AIM OF THE EXERCISE » Within the material below, find each line bearing the word "screenshot" and present it.

GIVEN RECORDS »
........
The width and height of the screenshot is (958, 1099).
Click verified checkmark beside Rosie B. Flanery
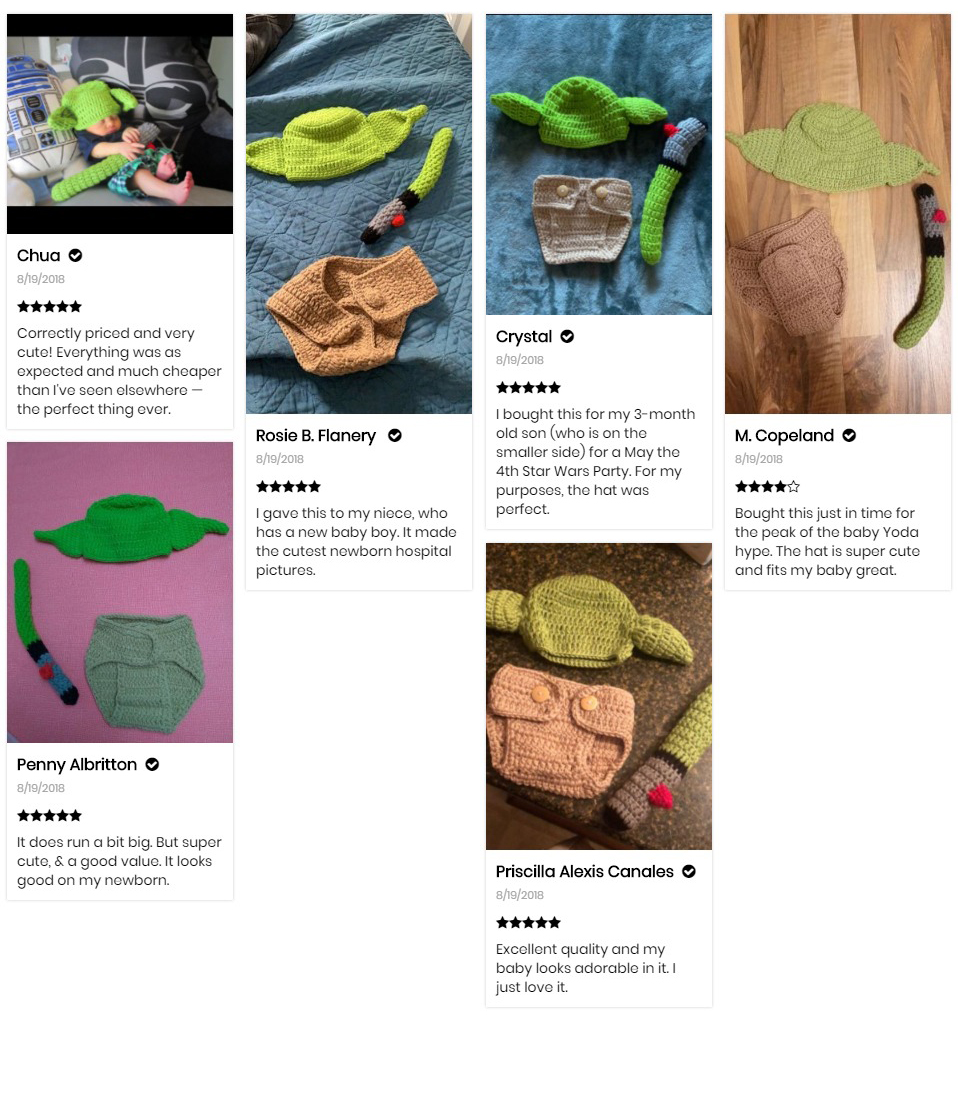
........
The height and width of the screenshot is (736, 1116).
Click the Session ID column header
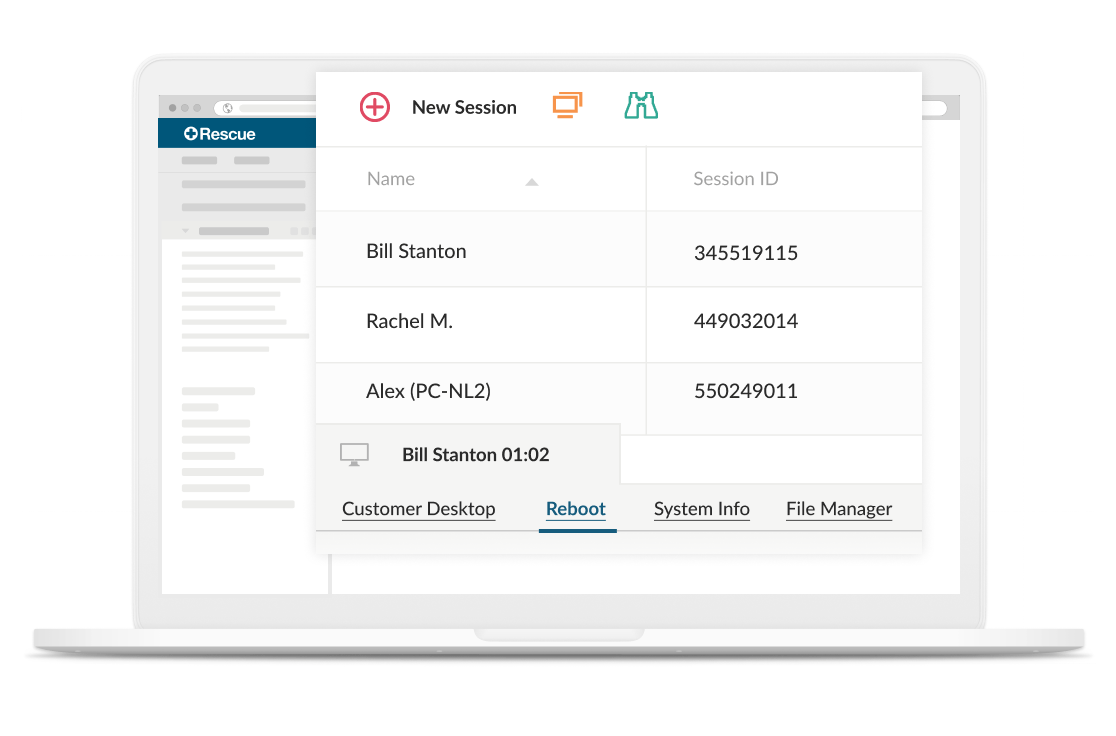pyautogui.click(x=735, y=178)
........
EXERCISE ANSWER »
The width and height of the screenshot is (958, 1099).
The height and width of the screenshot is (736, 1116).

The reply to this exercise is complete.